As you probably may already be aware, Instagram has rolled out a new profile feature that allows people to share their pronouns. This is something that LinkedIn facilitated a few years ago, and many people have incorporated into their email signatures, signing off with he/him, she/her, or they/them.
Though some may be prepared to write this off as a passing trend or a post-modern fashion statement, we are convinced it is not.
Despite the doubts and resistance, it is important to recognise that language matters and “we can rewrite the rules of idiom use”.
We are a group of cisgender persons. That’s why, before that, people began to talk about specifying pronouns in bio; we have never felt the need to do it.
First of all, because the sentences “I dress/act like a woman” don’t make sense. Gender identity, the gender you feel you belong to, is different from gender expression, including all the ways a person communicates their gender based on societal factors such as gender norms and perceptions. The two things may align, but they also may not, and that’s ok.

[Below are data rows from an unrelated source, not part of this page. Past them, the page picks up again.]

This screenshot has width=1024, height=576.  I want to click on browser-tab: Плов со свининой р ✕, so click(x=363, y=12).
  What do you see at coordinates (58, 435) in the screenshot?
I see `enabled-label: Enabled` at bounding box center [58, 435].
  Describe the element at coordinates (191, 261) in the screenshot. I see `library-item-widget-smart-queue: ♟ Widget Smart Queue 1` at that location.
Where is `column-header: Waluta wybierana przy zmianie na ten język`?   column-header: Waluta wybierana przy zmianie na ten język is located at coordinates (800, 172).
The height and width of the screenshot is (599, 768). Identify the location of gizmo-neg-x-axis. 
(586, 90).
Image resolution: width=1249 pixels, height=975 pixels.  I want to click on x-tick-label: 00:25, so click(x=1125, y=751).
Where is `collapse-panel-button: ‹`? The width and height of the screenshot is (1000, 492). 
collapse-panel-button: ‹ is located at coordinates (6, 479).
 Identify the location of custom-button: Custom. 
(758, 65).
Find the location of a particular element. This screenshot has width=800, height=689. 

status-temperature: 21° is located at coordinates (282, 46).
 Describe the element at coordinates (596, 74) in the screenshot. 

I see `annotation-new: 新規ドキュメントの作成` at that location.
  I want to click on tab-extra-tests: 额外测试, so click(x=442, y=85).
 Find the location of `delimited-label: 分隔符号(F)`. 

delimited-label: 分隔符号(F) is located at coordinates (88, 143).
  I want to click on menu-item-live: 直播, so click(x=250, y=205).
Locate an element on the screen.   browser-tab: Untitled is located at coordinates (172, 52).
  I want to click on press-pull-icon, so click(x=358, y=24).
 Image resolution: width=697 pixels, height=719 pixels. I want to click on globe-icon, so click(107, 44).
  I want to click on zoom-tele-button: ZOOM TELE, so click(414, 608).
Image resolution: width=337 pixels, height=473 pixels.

The reason behind adding our pronouns to our bios or signatures is simple: being recognised with the correct pronouns is essential if you are a transgender person. Using pronouns helps normalise discussions about gender, especially for trans and non-binary communities.
So, if you are not part of the LGBTQIA+ community, but you consider yourself an ally, specifying your pronouns is effortless to do. Still, it means the world to others because it contributes to creating a more inclusive environment. Plus, it normalises the fact that gender identity is not a synonym of gender expression.
Taking a stand about these themes is not a fancy demonstration of being “woke” but is crucial in a society still highly discriminating against transgender people.
According to a 2018 University of Arizona study, “50.8 per cent of transmasculine adolescents between the ages of 11 and 19 have attempted suicide at least once, while 41.8 per cent of nonbinary adolescents – those who don’t identify as exclusively male or exclusively female – have attempted suicide. The next most at-risk adolescent groups were transfeminine – those who were born male but identified as female – at 29.9 per cent, and those questioning their gender identity, at 27.9 per cent.”
If you are not cis in such a hostile world, you shouldn’t feel obligated to come out, and you should only display your pronouns if you feel safe, ready, and comfortable doing so. It is entirely valid not to feel ready to come out, especially if you are still figuring out your gender identity.